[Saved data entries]

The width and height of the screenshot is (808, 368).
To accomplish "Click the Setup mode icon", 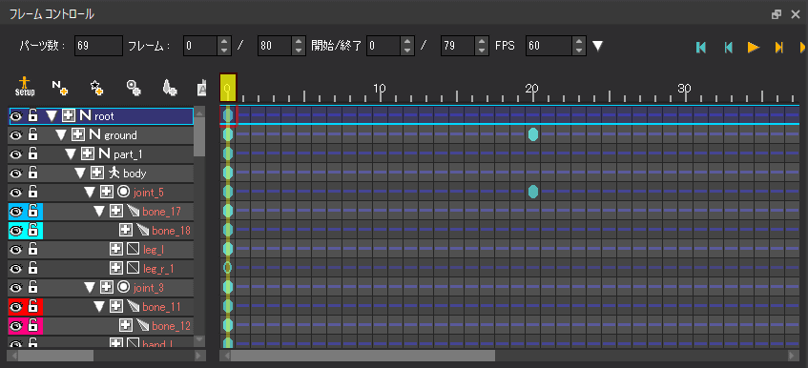I will click(x=24, y=87).
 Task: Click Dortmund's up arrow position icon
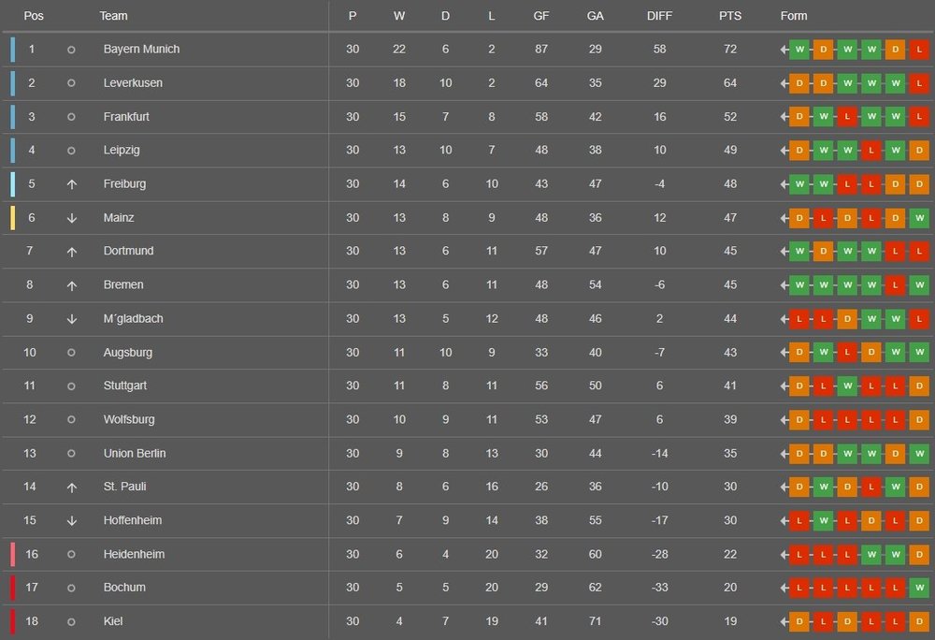point(71,252)

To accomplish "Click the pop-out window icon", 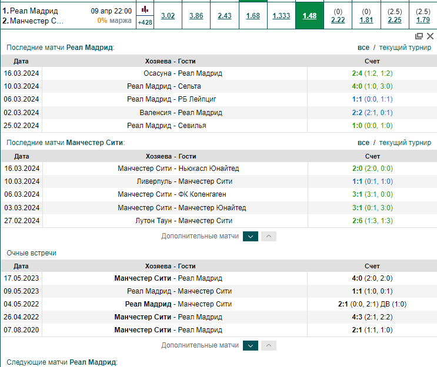I will (x=419, y=36).
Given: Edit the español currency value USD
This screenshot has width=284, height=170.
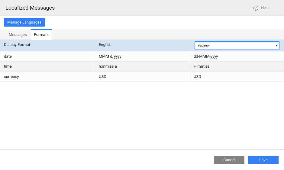Looking at the screenshot, I should coord(197,77).
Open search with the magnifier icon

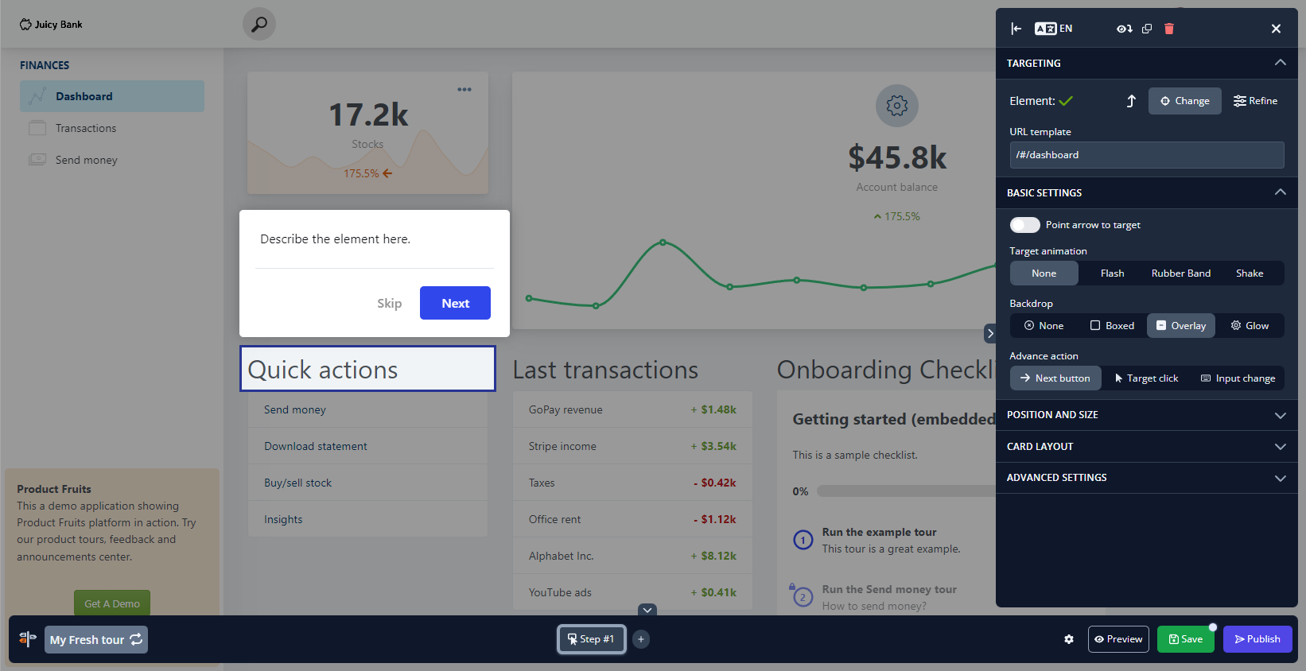point(259,24)
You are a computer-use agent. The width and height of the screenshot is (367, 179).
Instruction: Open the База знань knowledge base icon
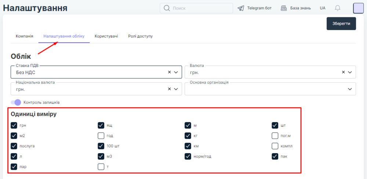coord(284,8)
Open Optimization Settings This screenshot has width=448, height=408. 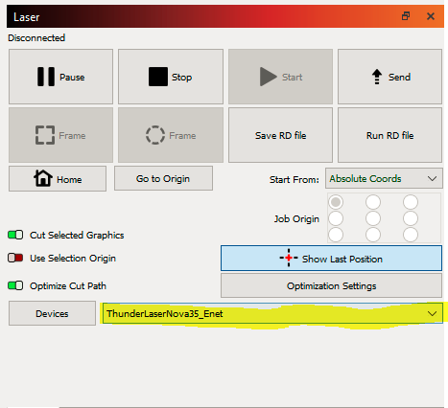(331, 285)
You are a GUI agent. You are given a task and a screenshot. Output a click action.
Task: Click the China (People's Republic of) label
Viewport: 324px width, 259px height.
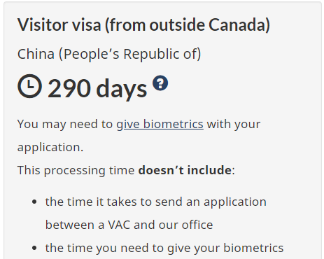click(x=109, y=54)
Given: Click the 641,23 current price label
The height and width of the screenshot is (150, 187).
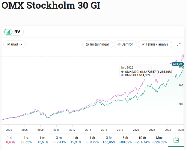Looking at the screenshot, I should 177,64.
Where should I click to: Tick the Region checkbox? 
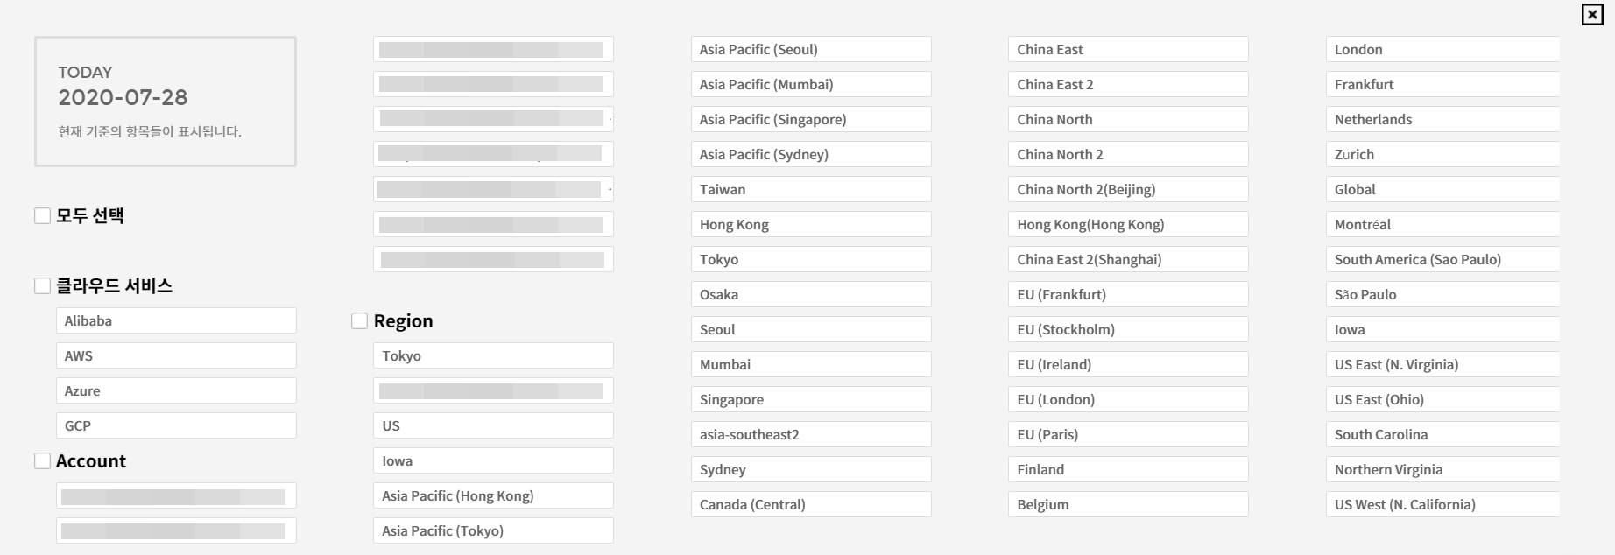359,320
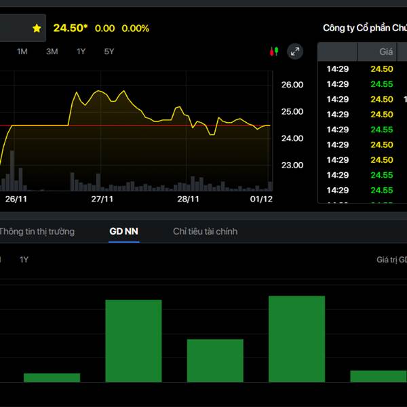407x407 pixels.
Task: Open the Thông tin thị trường tab
Action: [37, 231]
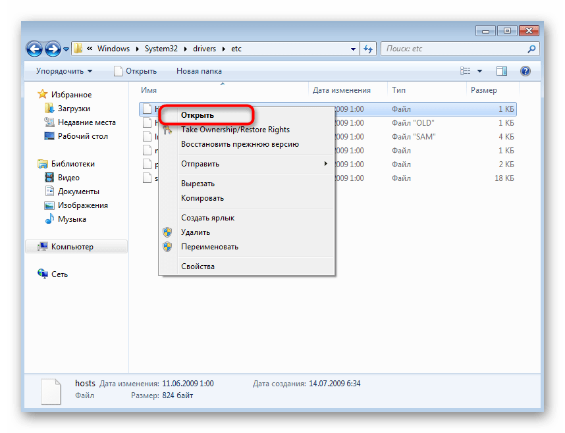
Task: Open the Help question mark icon
Action: [525, 71]
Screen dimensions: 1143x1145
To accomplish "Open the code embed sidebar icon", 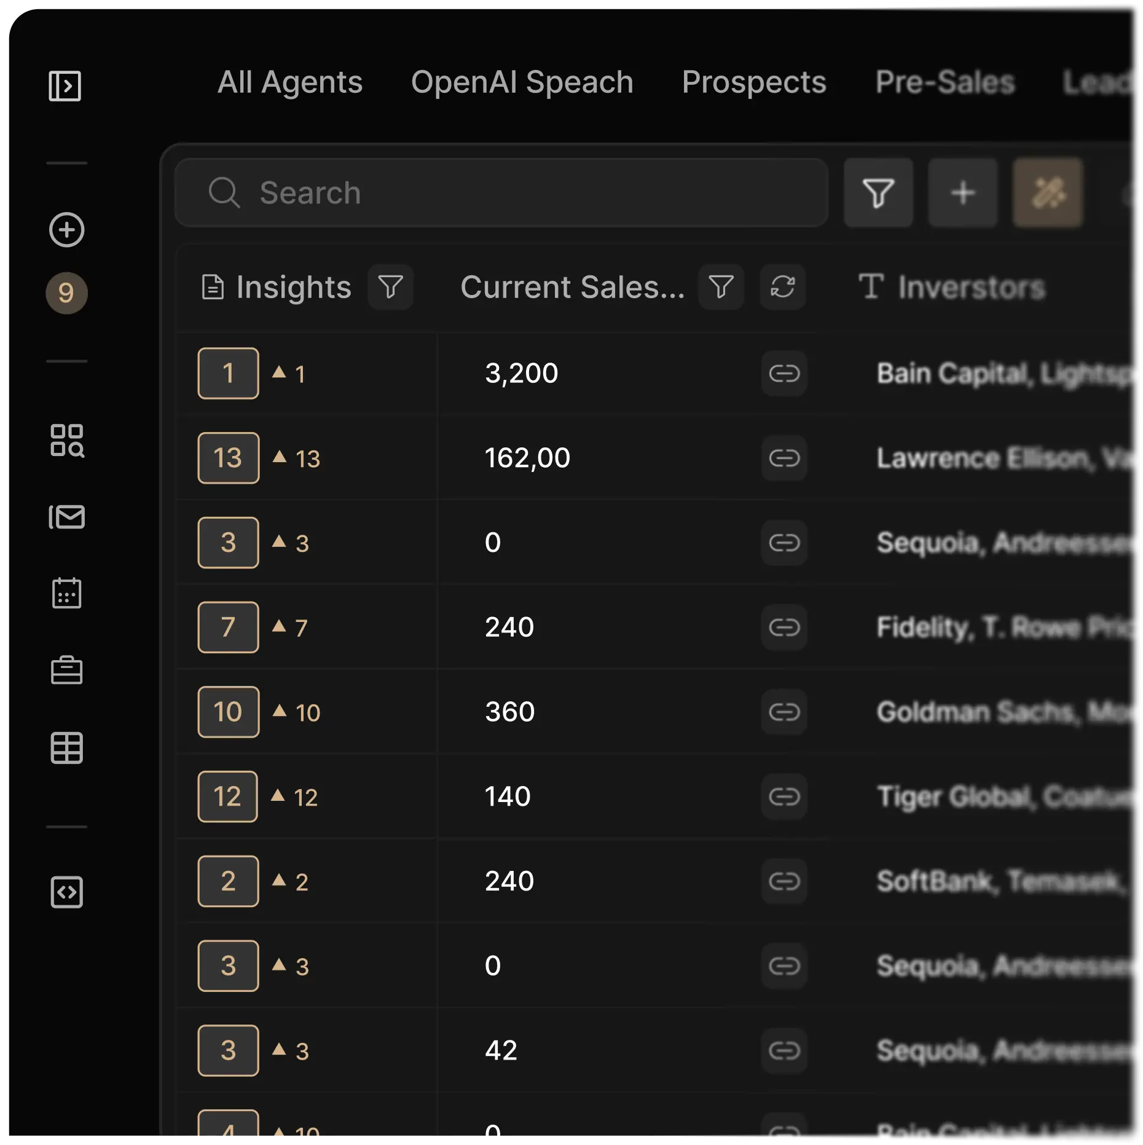I will tap(66, 892).
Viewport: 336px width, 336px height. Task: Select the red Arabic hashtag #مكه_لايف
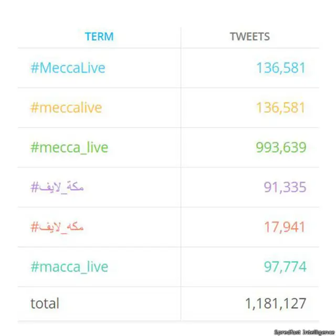57,227
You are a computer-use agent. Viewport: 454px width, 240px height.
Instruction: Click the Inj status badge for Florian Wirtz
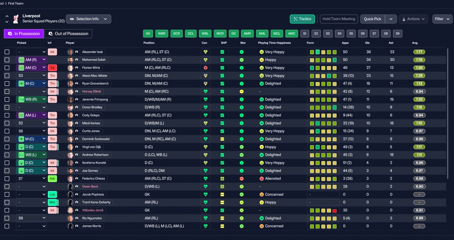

Activity:
From the data above, gather every line that includes the word "label".

Result of this exercise:
Task: Click the China (People's Republic of) label
Given: Click the 641,23 current price label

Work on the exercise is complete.